- [Work instructions]
[1] Repeat word for word the part of the doorstep lending passage that begins at the words "Without access to" and stops after "as 1,834 percent.".
[2] Translate this sentence from the doorstep lending passage into Spanish: "The worst problems arise when borrowers run into difficulties with repayments and are offered rollover loans to cover debts built up on their first loan."

- [Page extract]
Without access to mainstream credit, millions of people are
condemned to a financial twilight zone, where interest rates on
door step loans can be as high as 1000 percent, compared to the
5 and 17 percent APR (annual percent rate) on typical mainstream
interest rates on credit cards or personal loans. Palmer and Conaty
found effective interest rates as high as 1,834 percent.
The financial vultures
These predatory lenders include the long-standing alternative
credit industry: the licensed door step credit companies,
also known as weekly collected credit or home credit, and pawnbrokers
who operate virtually out of sight, as well as a host of new and
virtually unregulated entrants onto the high street that employ
a range of sophisticated and hard-sell tactics.
According to Datamonitor, the market research agency, the door
step market is worth more than £3.3 billion a year, with
customers borrowing an average of £1,000 a year. While a
typical APR on a loan of £60 repayable over six weeks is
500 percent, much higher rates are not unusual. The worst problems
arise when borrowers run into difficulties with repayments and
are offered rollover loans to cover debts built up on their first
loan.

- [Provided material]
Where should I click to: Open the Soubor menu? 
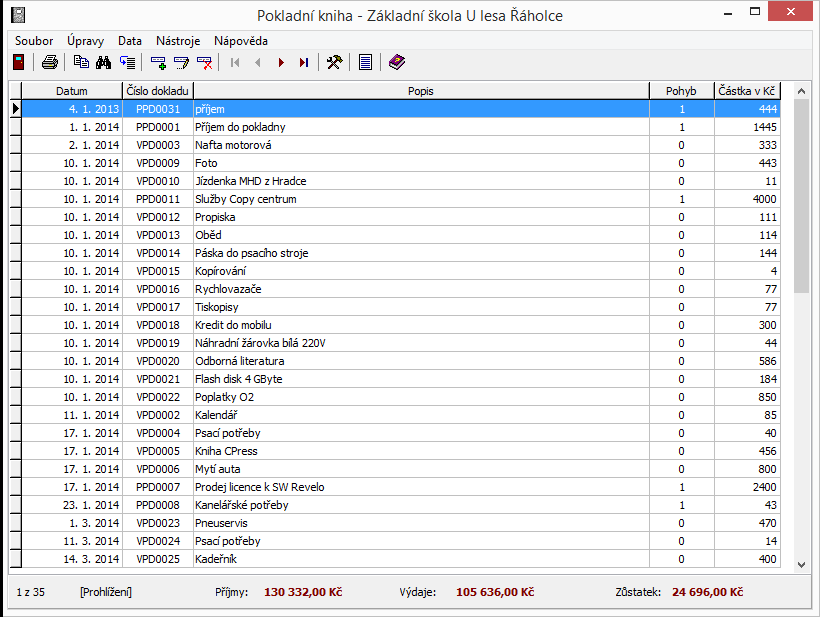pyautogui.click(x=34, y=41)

* * *

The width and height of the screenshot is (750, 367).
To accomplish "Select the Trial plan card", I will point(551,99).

- [Answers in order]
[1]
Without access to mainstream credit, millions of people are
condemned to a financial twilight zone, where interest rates on
door step loans can be as high as 1000 percent, compared to the
5 and 17 percent APR (annual percent rate) on typical mainstream
interest rates on credit cards or personal loans. Palmer and Conaty
found effective interest rates as high as 1,834 percent.

[2] Los peores problemas surgen cuando los prestatarios tienen dificultades con los pagos y se les ofrecen préstamos de refinanciación para cubrir las deudas acumuladas en su primer préstamo.